The brothers disposed of this latter property in 1849 and moved to Geelong buying land there in June 1849. They built a flour mill near Buckley’s Falls on the Barwon River which they operated until early in 1851 when the mill and all water rights were sold to a Mr. Highett. Robert and William Jamieson returned to the pastoral industry in 1851 when they acquired Eumerella West station near Macarthur.
In 1854 Robert Jamieson left for Scotland leaving William in charge. While in Scotland in 1855 Robert married Johanna Douglas, daughter of William Black, town clerk, of Stanraer, Wigtonshire and returned to Australia with his wife in January 1856. Soon after, William dropped out of the partnership and Robert carried on alone. By 1857 Robert was looking for a suitable sheep run in preference to a cattle station and sold Eumeralla West in 1858. In February 1859, Robert acquired Bolac Plains from Robert Hood and subsequently concentrated on sheep operations. In 1881 he purchased Stony Point Station, near Darlington from Thomas Forrest Cumming. Robert took an interest in the affairs of the region and served as a member of the Mortlake Council from April 1882 to August 1886. Robert Jamieson died at Stony Point on 8 November 1894, leaving his wife, son Robert and daughter, Mary.

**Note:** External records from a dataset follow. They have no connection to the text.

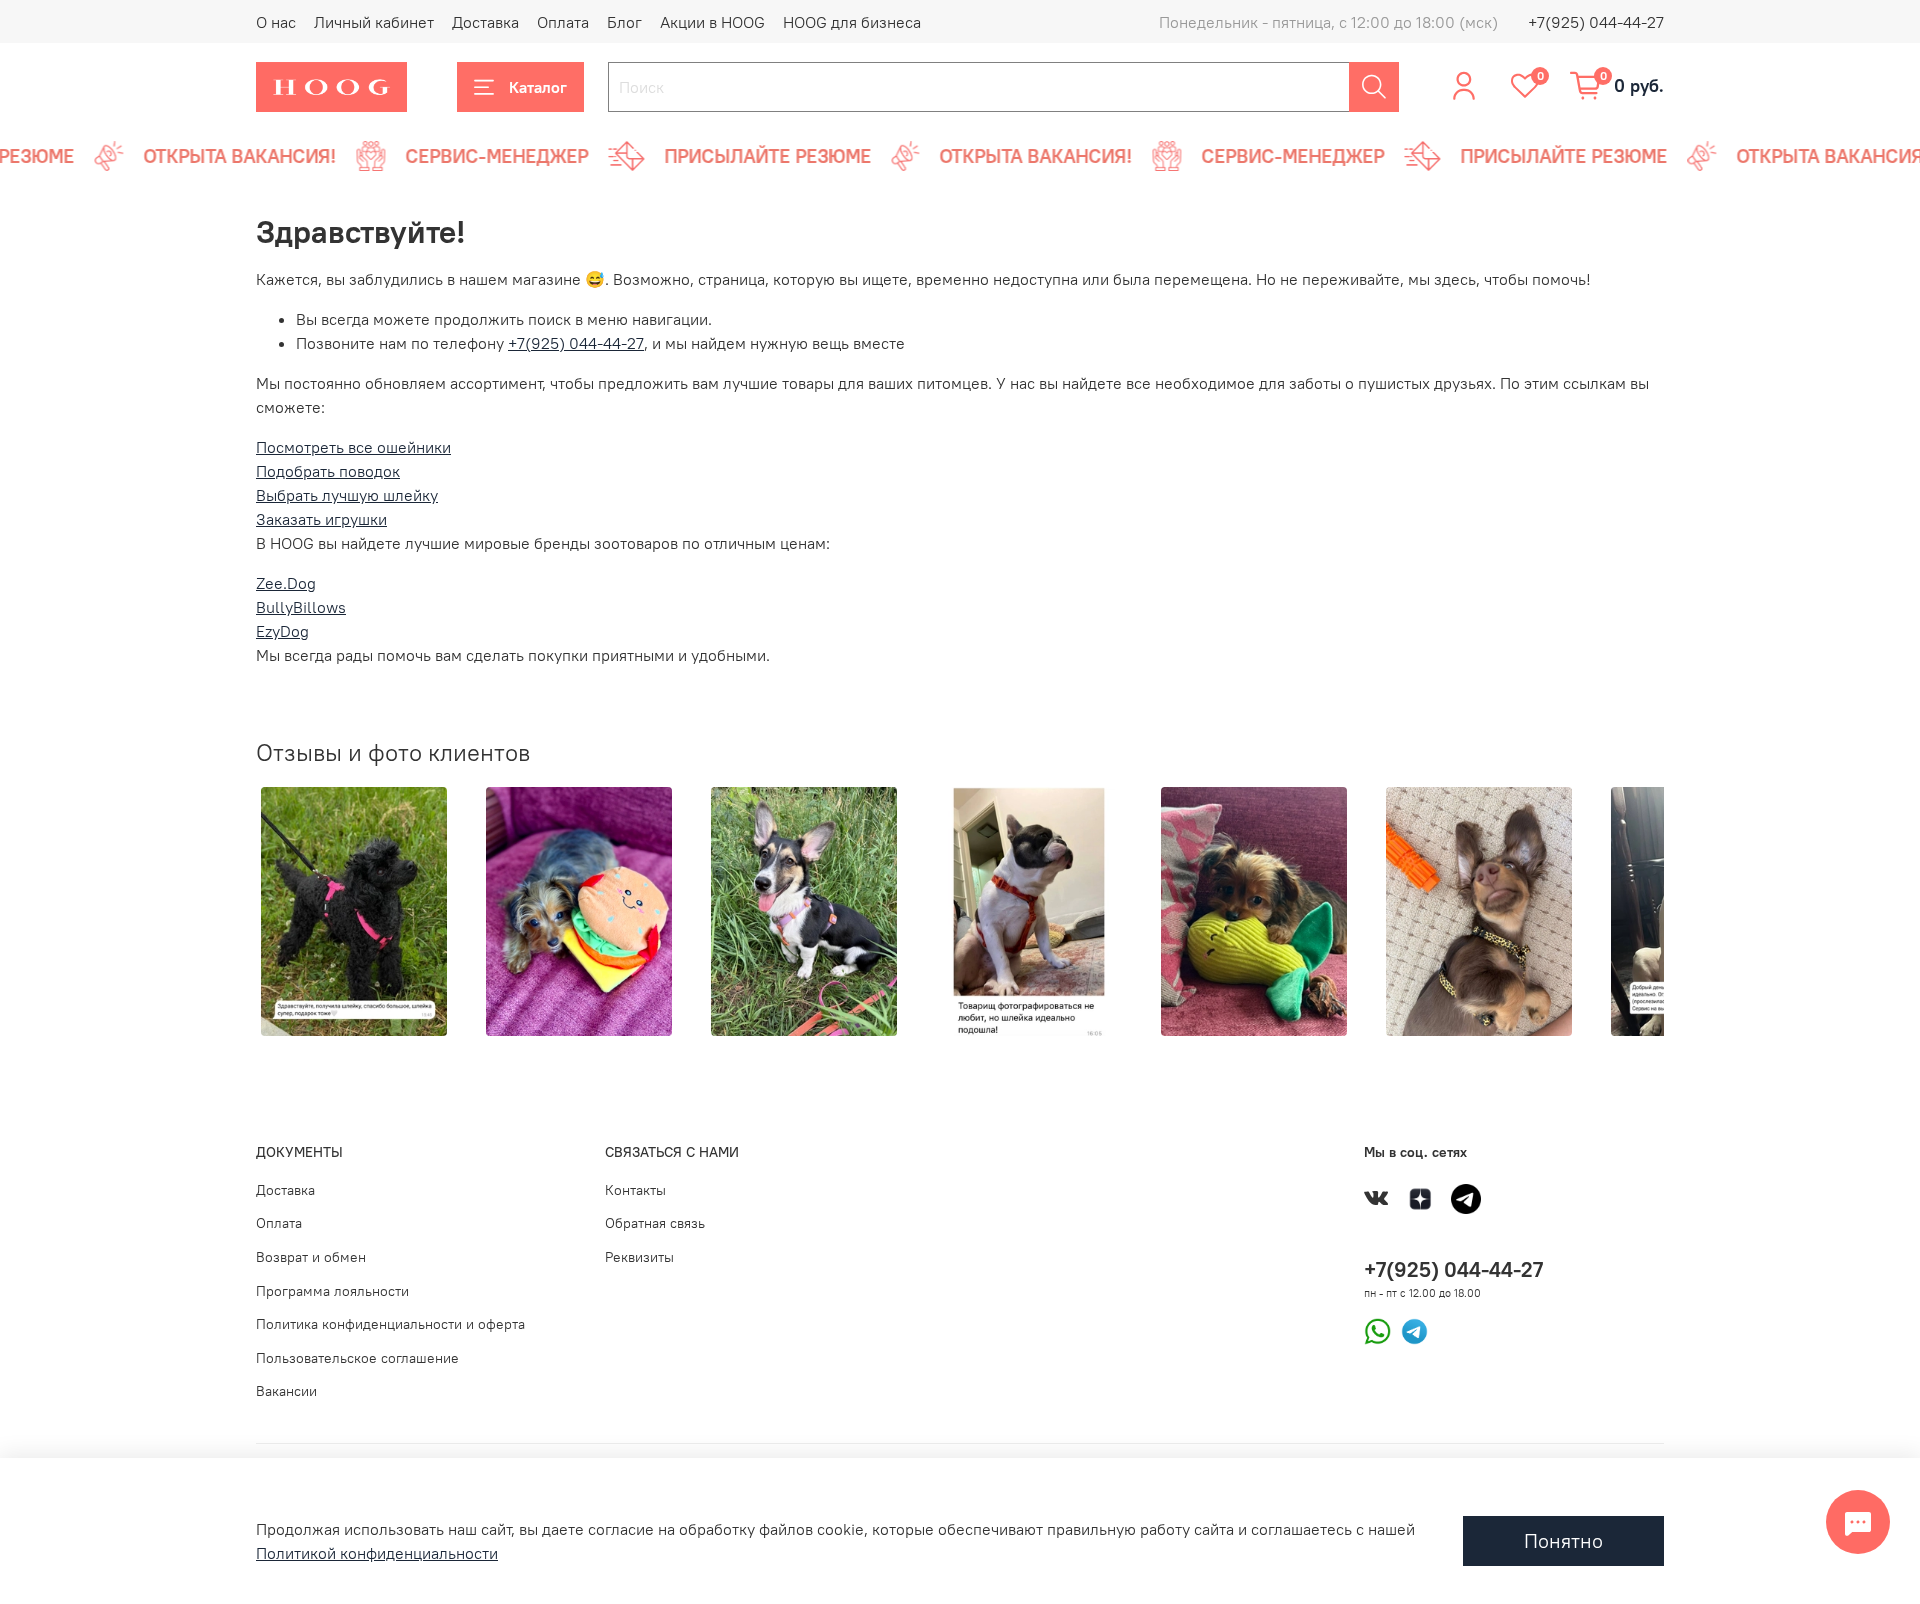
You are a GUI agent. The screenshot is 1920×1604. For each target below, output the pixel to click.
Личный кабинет (374, 22)
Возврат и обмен (311, 1257)
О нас (276, 22)
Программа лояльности (332, 1291)
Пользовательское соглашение (357, 1358)
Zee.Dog (286, 583)
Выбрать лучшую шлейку (347, 495)
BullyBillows (301, 607)
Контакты (635, 1190)
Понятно (1563, 1540)
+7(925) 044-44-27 (1596, 22)
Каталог (538, 87)
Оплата (563, 22)
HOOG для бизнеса (852, 22)
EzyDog (282, 631)
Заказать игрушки (321, 519)
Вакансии (286, 1391)
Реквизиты (639, 1257)
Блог (624, 22)
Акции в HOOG (712, 22)
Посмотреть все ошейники (353, 447)
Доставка (485, 22)
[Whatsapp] (1377, 1330)
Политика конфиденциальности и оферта (390, 1324)
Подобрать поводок (328, 471)
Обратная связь (655, 1223)
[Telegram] (1409, 1330)
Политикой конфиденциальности (377, 1553)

His net assets were valued for probate purposes at £58,001.
Robert Jamieson jnr. was born at Bolac Plains, Woorndoo on 15 October 1863. He was educated at a private school in Edinburgh during a two year visit by the family to Scotland and, on returning to Victoria, completed his education at Geelong Church of England Grammar School. At school in Geelong, Robert was a champion gymnast and a bright scholar having won prizes for French, Bookkeeping, Divinity, Latin and English.
Robert left school in 1881 and immediately returned to Western District station life to be tutored in pastoral station operations by his father. On his father’s death in 1894, Robert became the manager of the Bolac Plains and Stony Point. In 1899 he became the proprietor of both stations when his father’s estate was settled. Robert was also involved in local community affairs and served as a member of the Mortlake Shire Council for 13 years from 1898 to 1910. He was president of the council during 1907-09. In 1901, Robert married Florence Jane nee Usher, and they had issue of 3 children. He died at Stony Point on 22 April 1946.
The places in south-west Victoria mentioned in this paper include Lake Bolac, Woorndoo, and Mortlake all seen down the left side of the map, as well as Macarthur at the right side of the map, which is shown as Figure 2.